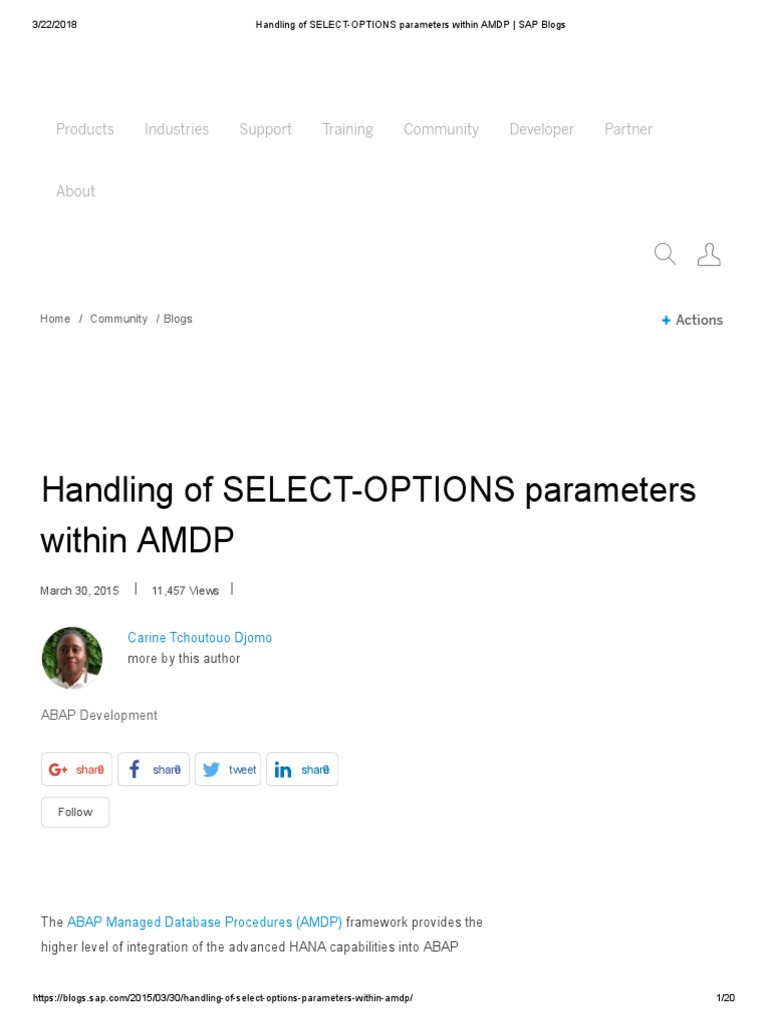The width and height of the screenshot is (768, 1024).
Task: Click the About navigation item
Action: [x=76, y=191]
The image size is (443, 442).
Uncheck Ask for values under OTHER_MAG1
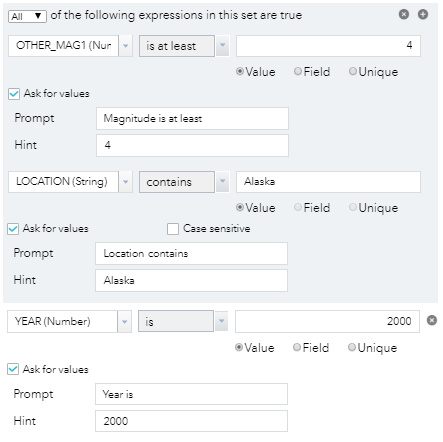[14, 94]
------------------------------------
__What this task involves__.
Output the span from the line with "The image size is (443, 442)." through the last line of the data, inclusive and exact, and omit every picture.

__Solution for this problem__.
The image size is (443, 442).
Uncheck Ask for values under OTHER_MAG1
[14, 94]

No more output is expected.